Exercise text:
# elk sirloin tip roast



## newsmokerky (Mar 29, 2015)

I plan to smoke a sirloin tip elk roast weekend after Easter.  Rub suggestions, hints, tips, anything at all would be appreciated.  Thus far, I have smoked chicken(bad), 2 boston butts (both were wonderful), and a half wild turkey breast(awesome).  I am thinking I want to slice the elk, but am open to suggestions.  Thanks for any help.


----------



## Bearcarver (Mar 29, 2015)

newsmokerky said:


> I plan to smoke a sirloin tip elk roast weekend after Easter.  Rub suggestions, hints, tips, anything at all would be appreciated.  Thus far, I have smoked chicken(bad), 2 boston butts (both were wonderful), and a half wild turkey breast(awesome).  I am thinking I want to slice the elk, but am open to suggestions.  Thanks for any help.


This is my favorite thing to do with Beef Sirloin Tip (Below).

If I had an Elk Sirloin Tip, that could even be better:


> *Rare Roast Beef (Smoked for Sammies)     *
> 
> Bear


----------



## newsmokerky (Mar 29, 2015)

Bearcarver said:


> This is my favorite thing to do with Beef Sirloin Tip (Below).
> 
> If I had an Elk Sirloin Tip, that could even be better:
> 
> ...


That looks great, and sounds simple enough.  I don't have Montreal steak seasoning.  Is it spicy?


----------



## Bearcarver (Mar 29, 2015)

newsmokerky said:


> That looks great, and sounds simple enough.  I don't have Montreal steak seasoning.  Is it spicy?


If you noticed, none of us like the Montreal crap.

We all agreed it tasted like salty cardboard.

I scraped all I could off.

I would go with Worcestershire "Thick"---Then CBP, Garlic Powder, and Onion Powder.

If you can't find Worcestershire "Thick"----Use Lea & Perrins Bold Steak Sauce (Same thing---New name)

Bear


----------



## newsmokerky (Mar 29, 2015)

What is CBP?  I'm a big fan of Durkee steak dust.  Ever used it?  It's great on beef, deer, and elk.


----------



## Bearcarver (Mar 29, 2015)

newsmokerky said:


> What is CBP?  I'm a big fan of Durkee steak dust.  Ever used it?  It's great on beef, deer, and elk.


Cracked Black Pepper = CBP

I never had the Durkee Steak Dust, but it sounds good.

The Sauce is basically spread on the meat first, after rinsing & patting dry. That gives the CBP, & powders something to stick to.

Bear


----------

Recorded data:
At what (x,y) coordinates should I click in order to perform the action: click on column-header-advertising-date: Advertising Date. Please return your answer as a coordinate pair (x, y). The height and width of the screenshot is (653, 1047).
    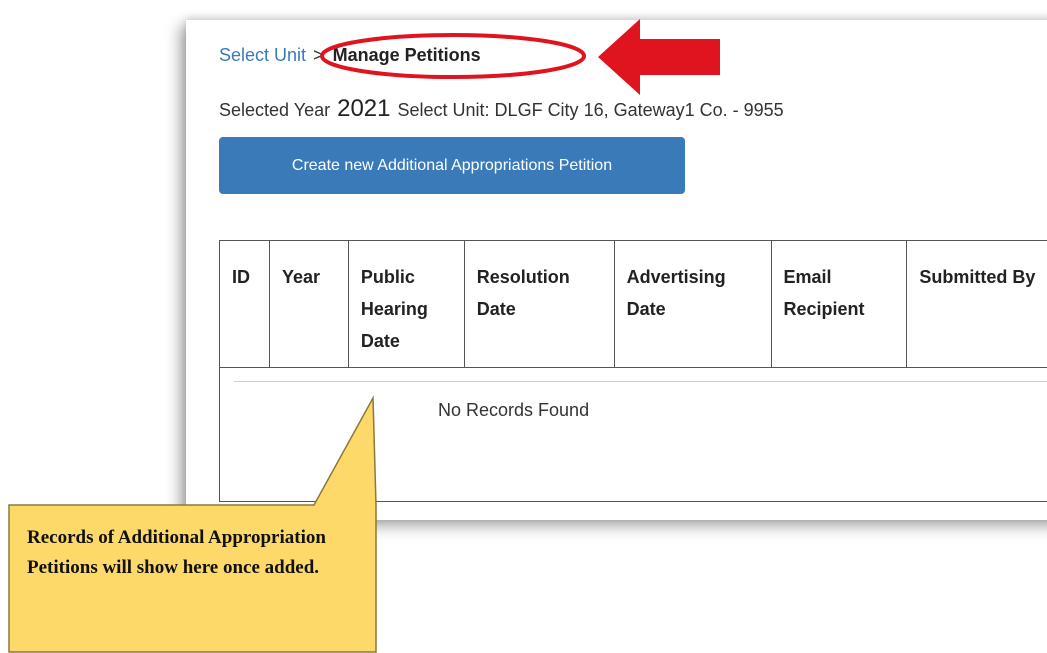
    Looking at the image, I should click on (692, 304).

Activity A: Put this sentence from the elk roast thread into Spanish: "We all agreed it tasted like salty cardboard."
Activity B: From the elk roast thread, duplicate the part that opens with the words containing "I scraped all" and closes with "(Same thing---New name)".
The lines have nothing to do with the elk roast thread.

Response A: Todos estuvimos de acuerdo en que sabía a cartón salado.

Response B:
I scraped all I could off.

I would go with Worcestershire "Thick"---Then CBP, Garlic Powder, and Onion Powder.

If you can't find Worcestershire "Thick"----Use Lea & Perrins Bold Steak Sauce (Same thing---New name)